Grounded Reasoning & Analysis for Data in Education — an open benchmark for AI systems working with education program data.

What GRADE measures

GRADE evaluates how accurately and usefully AI systems analyze realistic education program data. The benchmark asks a practical question: given structured program records — attendance logs, session data, subgroup summaries, and published research references — can a model produce answers that a district analyst or program manager could trust and act on?

GRADE V1 contains 26 questions across five subjects, from direct fact retrieval to equity interpretation and research synthesis. All sample data is fully synthetic and seeded. No real students, tutors, schools, or programs are included.

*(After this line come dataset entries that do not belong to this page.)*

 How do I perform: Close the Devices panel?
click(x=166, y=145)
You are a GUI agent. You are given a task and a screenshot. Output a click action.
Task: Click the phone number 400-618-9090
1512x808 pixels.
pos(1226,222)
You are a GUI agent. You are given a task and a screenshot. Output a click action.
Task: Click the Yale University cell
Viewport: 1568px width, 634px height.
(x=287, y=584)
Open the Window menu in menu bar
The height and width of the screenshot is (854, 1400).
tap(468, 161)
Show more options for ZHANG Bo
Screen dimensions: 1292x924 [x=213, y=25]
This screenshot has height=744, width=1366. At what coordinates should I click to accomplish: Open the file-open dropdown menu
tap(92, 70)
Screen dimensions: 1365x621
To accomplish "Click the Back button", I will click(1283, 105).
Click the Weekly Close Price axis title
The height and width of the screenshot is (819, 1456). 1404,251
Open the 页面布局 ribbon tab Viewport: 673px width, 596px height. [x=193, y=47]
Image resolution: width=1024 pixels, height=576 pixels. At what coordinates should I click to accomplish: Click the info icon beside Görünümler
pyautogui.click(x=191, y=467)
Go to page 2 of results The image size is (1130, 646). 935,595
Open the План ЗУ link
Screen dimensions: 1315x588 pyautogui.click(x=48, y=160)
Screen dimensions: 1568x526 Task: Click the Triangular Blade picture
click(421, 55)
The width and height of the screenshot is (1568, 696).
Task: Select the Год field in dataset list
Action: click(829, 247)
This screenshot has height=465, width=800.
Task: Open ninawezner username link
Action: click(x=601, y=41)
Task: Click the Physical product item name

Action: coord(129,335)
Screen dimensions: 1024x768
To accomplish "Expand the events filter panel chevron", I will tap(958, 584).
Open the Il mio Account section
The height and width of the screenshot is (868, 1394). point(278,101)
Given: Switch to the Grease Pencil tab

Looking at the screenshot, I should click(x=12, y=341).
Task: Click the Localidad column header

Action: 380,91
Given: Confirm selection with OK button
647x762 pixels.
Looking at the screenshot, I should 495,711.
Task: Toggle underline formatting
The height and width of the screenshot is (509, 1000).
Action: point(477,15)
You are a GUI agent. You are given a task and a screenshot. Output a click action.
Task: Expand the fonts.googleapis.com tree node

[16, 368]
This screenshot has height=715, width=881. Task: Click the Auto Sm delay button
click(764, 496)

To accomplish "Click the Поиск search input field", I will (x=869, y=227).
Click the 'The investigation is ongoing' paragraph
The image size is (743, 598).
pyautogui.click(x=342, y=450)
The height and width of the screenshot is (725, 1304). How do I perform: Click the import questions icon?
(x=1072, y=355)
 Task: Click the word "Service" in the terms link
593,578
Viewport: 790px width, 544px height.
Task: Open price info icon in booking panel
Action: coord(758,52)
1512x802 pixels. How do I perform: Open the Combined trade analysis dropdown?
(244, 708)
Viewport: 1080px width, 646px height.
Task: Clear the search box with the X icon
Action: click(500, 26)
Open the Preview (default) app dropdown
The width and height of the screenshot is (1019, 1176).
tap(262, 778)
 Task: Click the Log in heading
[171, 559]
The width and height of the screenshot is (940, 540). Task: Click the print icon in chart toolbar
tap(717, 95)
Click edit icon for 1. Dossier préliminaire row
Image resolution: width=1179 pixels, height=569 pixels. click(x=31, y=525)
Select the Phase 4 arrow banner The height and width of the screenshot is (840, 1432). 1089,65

Trustworthy answers require five things simultaneously: factual accuracy, evidence citation, analytical insight, calibrated humility, and consistency. GRADE is purpose-built to test all five.

Who built it

GRADE was created by Pearl, a team building AI tools for tutoring and education programs. Pearl built this benchmark internally to evaluate its own AI systems against rigorous, domain-specific standards — then open-sourced it so the broader education and AI community could use and extend it.

The benchmark is fully open source. Question definitions, sample data, scoring rubrics, and methodology documentation are all publicly available.

🔗 View on GitHub

How scoring works

Most questions are scored automatically. They have known-correct answers derived from synthetic sample data. Each model is evaluated five times per question to measure both accuracy and consistency. Results appear on the Leaderboard.

Harder, judgment-based questions also go to the Arena. For research synthesis and program effectiveness questions, the Arena shows anonymized AI responses side by side so education professionals can vote on which would be more useful in practice. Community votes produce the Arena ratings.

Full technical details are in the open-source repository: github.com/PearlEng/grade.

What's measured

Automated scores weight six dimensions:

  • Accuracy — 35%   Does the model report numbers that match the data?
  • Insight — 20%   Does the model interpret signals, not just recite them?
  • Evidence — 15%   Are claims traced to specific data sources?
  • Honesty about limits — 15%   Does the model avoid overconfident or unsupported claims?
  • Consistency — 10%   Does the same question yield the same answer across five runs?
  • Clarity — 5%   Is the response clear enough for a practitioner to scan?

Scoring internals and formulas are documented in the Methodology and in detail on GitHub.

Open benchmark principles

  • All sample data is fully synthetic — no real student or program records.
  • Question definitions, rubrics, and correct values are publicly published on GitHub.
  • Any AI system can be evaluated — GRADE is not a benchmark of any single product.
  • Leaderboard results require a published results.json artifact to appear.
  • Publication and contribution guidelines are documented in the repository.